*TASK TO COMPLETE*:
Echo back the lines of the entries below word for word. Begin at the line that has "You are a computer-use agent." and stop after the line that has "Instruction: Open the 竞猜大厅 tab".

*DATA FOR THE TASK*:
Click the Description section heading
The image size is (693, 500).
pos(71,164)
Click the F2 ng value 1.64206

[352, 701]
==
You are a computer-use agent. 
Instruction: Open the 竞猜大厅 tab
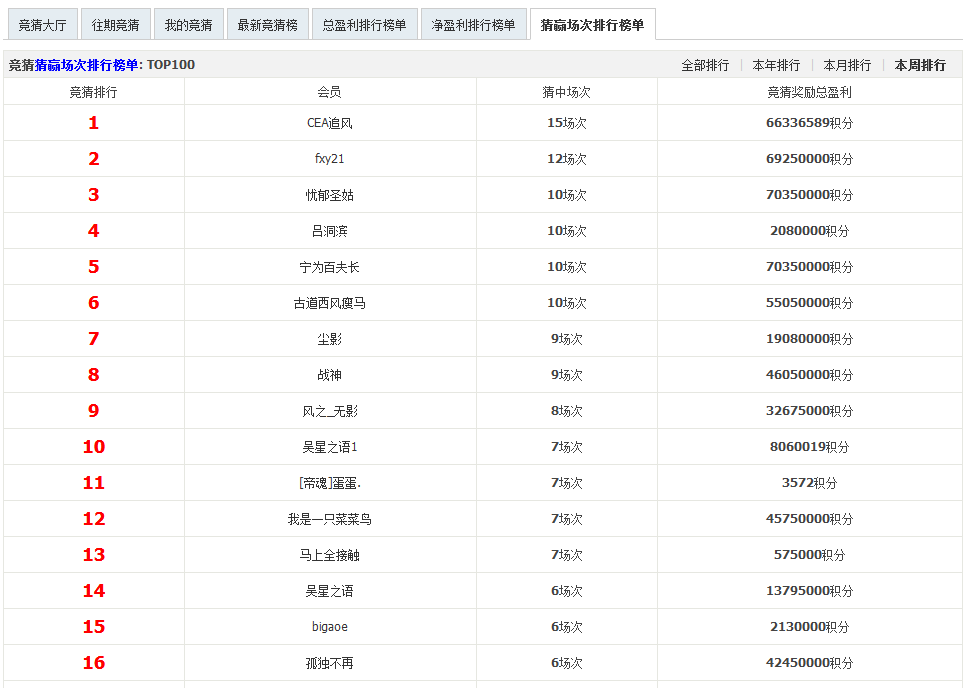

*TASK RESPONSE*:
You are a computer-use agent. 
Instruction: Open the 竞猜大厅 tab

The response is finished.